What the Obama Administration doesn’t seem to understand is that the institutions they are attempting to prop up are the very ones whose solvency depends on the continuing extraction of wealth and value from the real people and places making up America.
Take the ongoing bailout of AIG. The American International Group is a big hedge fund masquerading as an insurance company, of sorts. Their fourth quarter loss last year of $61.7 billion was the largest loss by any company, ever. The core business of AIG, and the reason the government feels it is crucial to keep them afloat at taxpayer expense, is insuring corporations against lawsuits. Were AIG to go out of business, big enterprises like offshore oil rigs, amusement parks, and pharmaceutical firms might temporarily lose their insurance coverage.
What does that really mean? It means that larger corporations would lose a certain amount of their unfair leverage over smaller concerns. The handmade toy industry, for example, made up of thousands of individual craftspeople and cottage businesses, has been devastated by the Chinese lead paint debacle. It’s not that the domestic handmade toy industry has anything to do with corporate outsourcing to China. In fact, they represent the alternative to conglomerate-licensed, mass-produced, and outsourced toy manufacturing.
But the government, in its infinite wisdom and unflagging bias towards central control, saw the lead paint episodes as a call for regulating agencies to create industry standards that only larger corporations could meet. The tiniest toy producers with no history of lead contamination in their handcrafted products must attain costly approval from testing laboratories in order to sell their goods. The cost is prohibitive unless the manufacturer is producing very high quantities of toys—quantities on the scale that Mattel makes, not Joe the woodcarver.

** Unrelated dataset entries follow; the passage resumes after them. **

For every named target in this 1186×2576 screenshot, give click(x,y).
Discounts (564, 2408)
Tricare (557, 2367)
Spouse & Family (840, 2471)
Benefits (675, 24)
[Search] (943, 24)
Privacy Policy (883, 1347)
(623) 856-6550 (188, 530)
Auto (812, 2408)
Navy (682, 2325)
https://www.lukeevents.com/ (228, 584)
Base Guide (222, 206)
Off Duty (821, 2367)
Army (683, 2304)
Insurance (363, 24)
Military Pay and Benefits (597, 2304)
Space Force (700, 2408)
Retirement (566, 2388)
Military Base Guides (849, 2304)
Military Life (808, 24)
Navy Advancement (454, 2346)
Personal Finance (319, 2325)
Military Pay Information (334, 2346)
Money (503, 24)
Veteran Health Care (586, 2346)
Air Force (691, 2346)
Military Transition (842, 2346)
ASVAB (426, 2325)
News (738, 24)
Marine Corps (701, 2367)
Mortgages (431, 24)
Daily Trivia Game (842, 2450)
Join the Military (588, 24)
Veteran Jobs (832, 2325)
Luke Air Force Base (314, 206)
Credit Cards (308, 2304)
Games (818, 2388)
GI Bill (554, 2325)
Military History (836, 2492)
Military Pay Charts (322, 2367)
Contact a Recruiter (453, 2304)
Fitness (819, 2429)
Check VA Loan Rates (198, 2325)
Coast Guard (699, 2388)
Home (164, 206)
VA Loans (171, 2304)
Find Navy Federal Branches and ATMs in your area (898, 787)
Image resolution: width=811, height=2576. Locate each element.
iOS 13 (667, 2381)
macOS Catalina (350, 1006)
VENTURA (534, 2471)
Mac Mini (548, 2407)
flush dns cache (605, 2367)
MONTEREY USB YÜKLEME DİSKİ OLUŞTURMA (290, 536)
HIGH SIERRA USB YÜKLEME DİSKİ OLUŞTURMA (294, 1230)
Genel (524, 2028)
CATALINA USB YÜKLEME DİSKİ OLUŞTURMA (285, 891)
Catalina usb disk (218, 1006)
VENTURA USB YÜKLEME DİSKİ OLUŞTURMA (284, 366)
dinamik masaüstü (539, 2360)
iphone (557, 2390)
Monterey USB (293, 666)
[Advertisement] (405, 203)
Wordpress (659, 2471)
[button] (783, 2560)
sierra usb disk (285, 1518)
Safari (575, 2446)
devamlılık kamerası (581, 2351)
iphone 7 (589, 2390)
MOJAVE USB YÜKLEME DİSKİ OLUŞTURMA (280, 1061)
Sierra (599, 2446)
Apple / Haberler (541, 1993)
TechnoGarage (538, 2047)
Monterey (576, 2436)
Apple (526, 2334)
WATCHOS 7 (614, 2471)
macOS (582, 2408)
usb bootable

Likewise, AIG insures big companies so that they no longer have to worry so much about the human damage their products and practices inflict. The institution itself provides conglomerates with the instruments they need to maintain their monopolies over industries. Of course, AIG went ahead and invested their corporate clients’ fees in really stupid, high-risk paper. And then they borrowed a bunch of money and invested it, too, in really stupid high-risk paper, in ways that could justifiably be called illegal. As a result of these bad decisions, they ended up owing much, much more money than they had, and became utterly insolvent. So then, ostensibly to protect the big companies depending on AIG for their insurance policies, the government came in and bailed them out. Repeatedly.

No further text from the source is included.